Screen grounding items:
--------------------

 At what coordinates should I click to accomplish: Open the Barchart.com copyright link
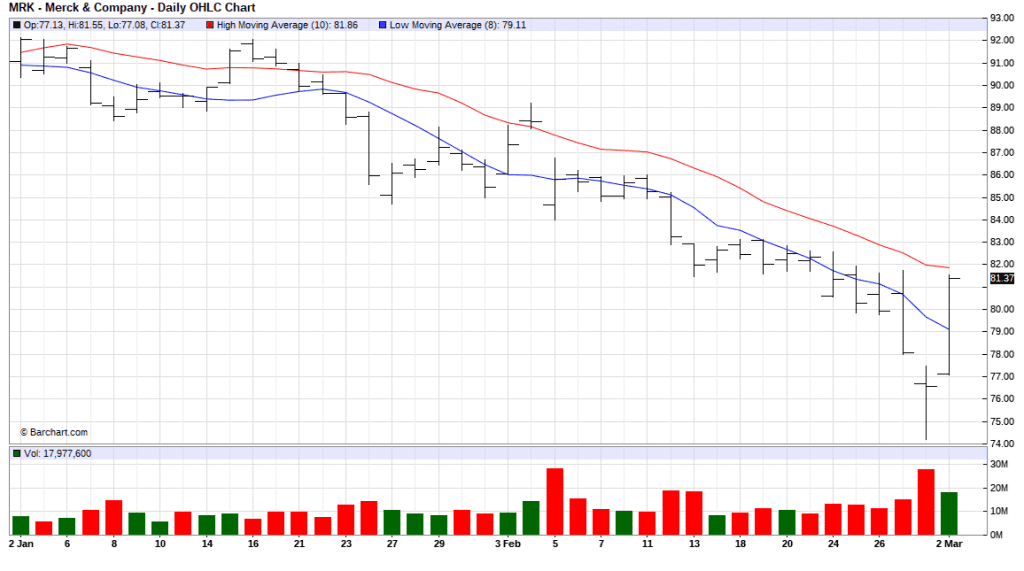[54, 432]
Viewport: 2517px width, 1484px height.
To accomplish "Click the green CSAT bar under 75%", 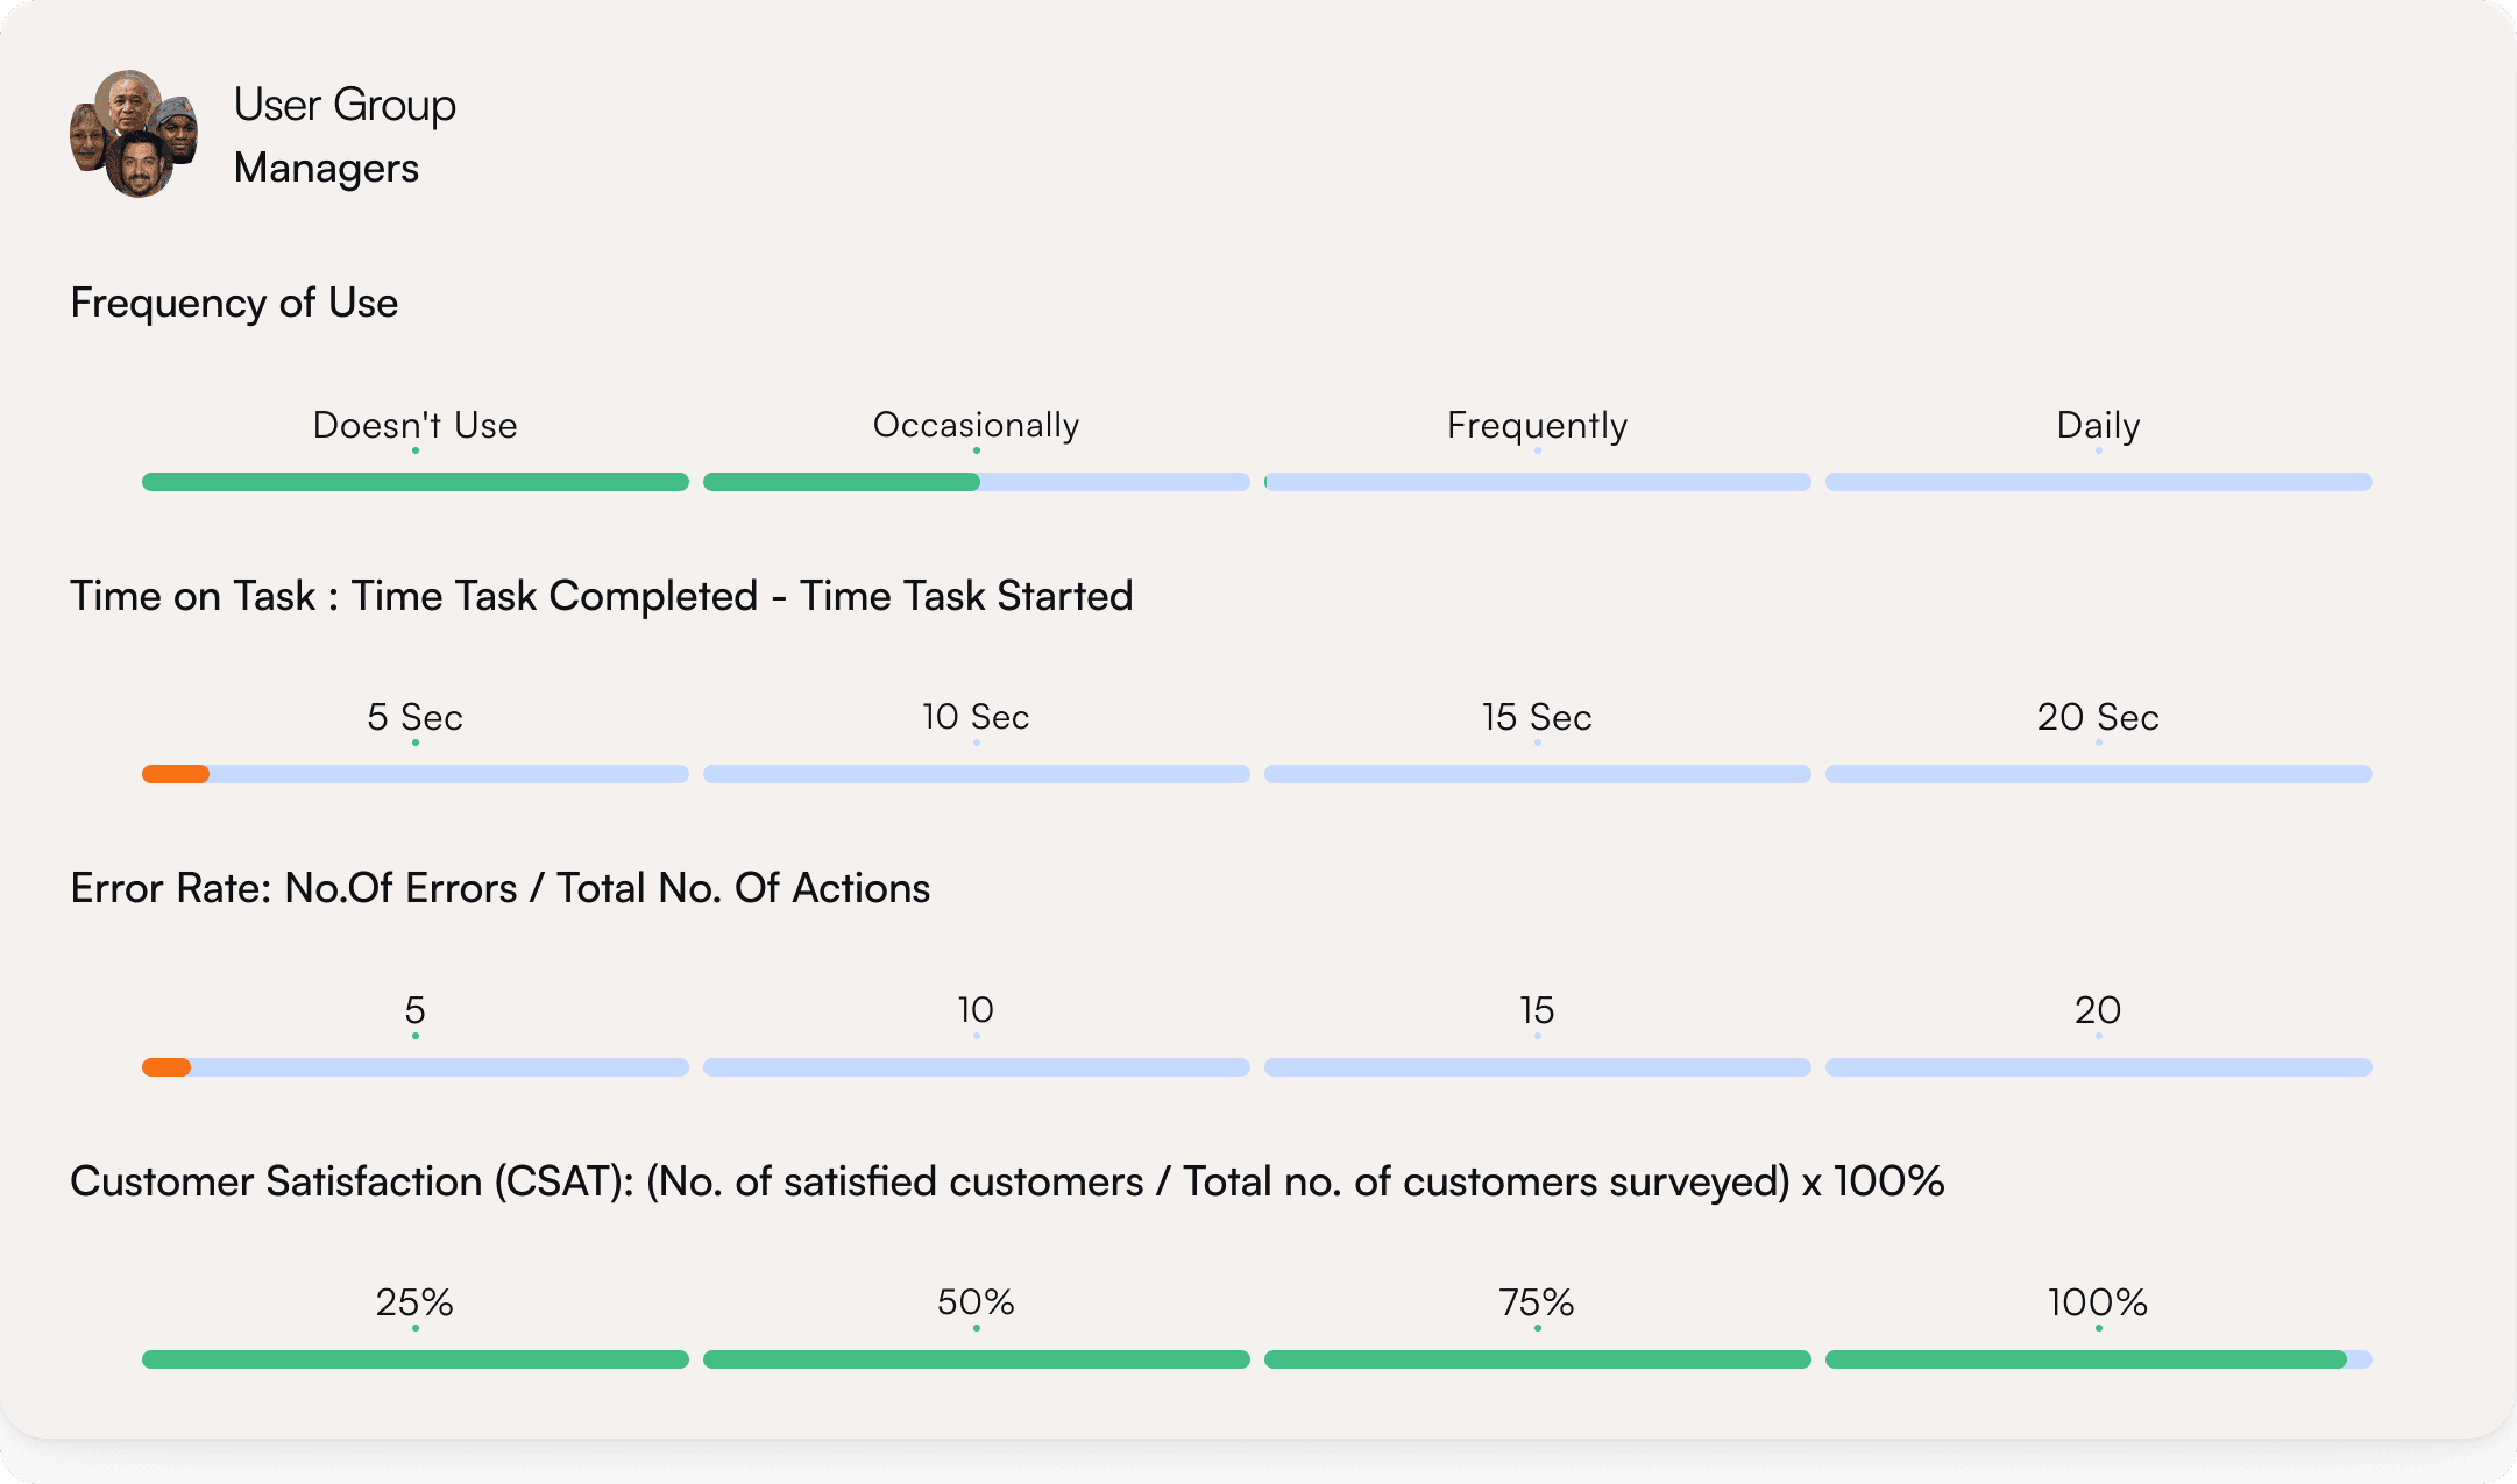I will 1537,1359.
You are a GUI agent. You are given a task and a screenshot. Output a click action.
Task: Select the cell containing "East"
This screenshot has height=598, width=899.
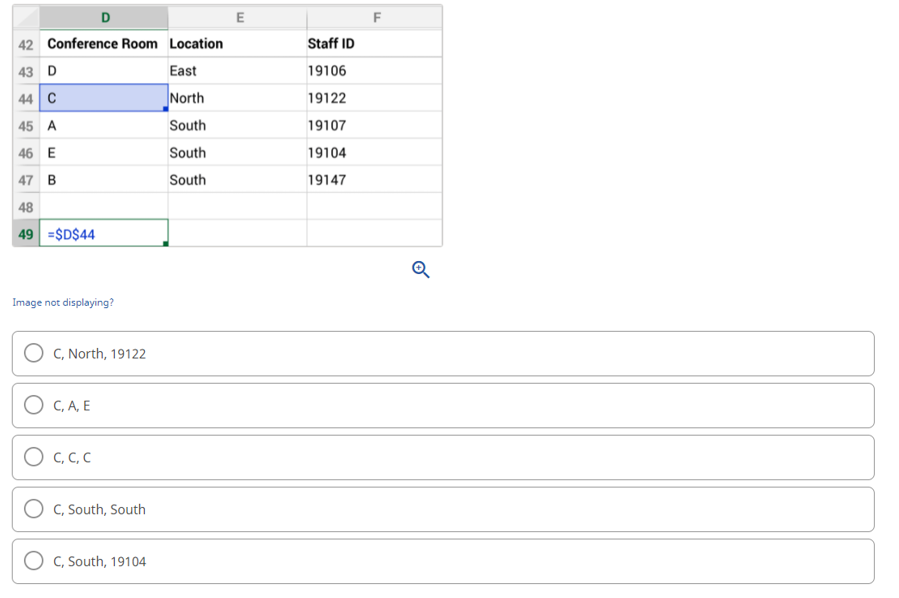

--------------------

Count how many lines of the items contain the word "screenshot", and reply with that number only.

ANSWER TO THIS PROBLEM —
2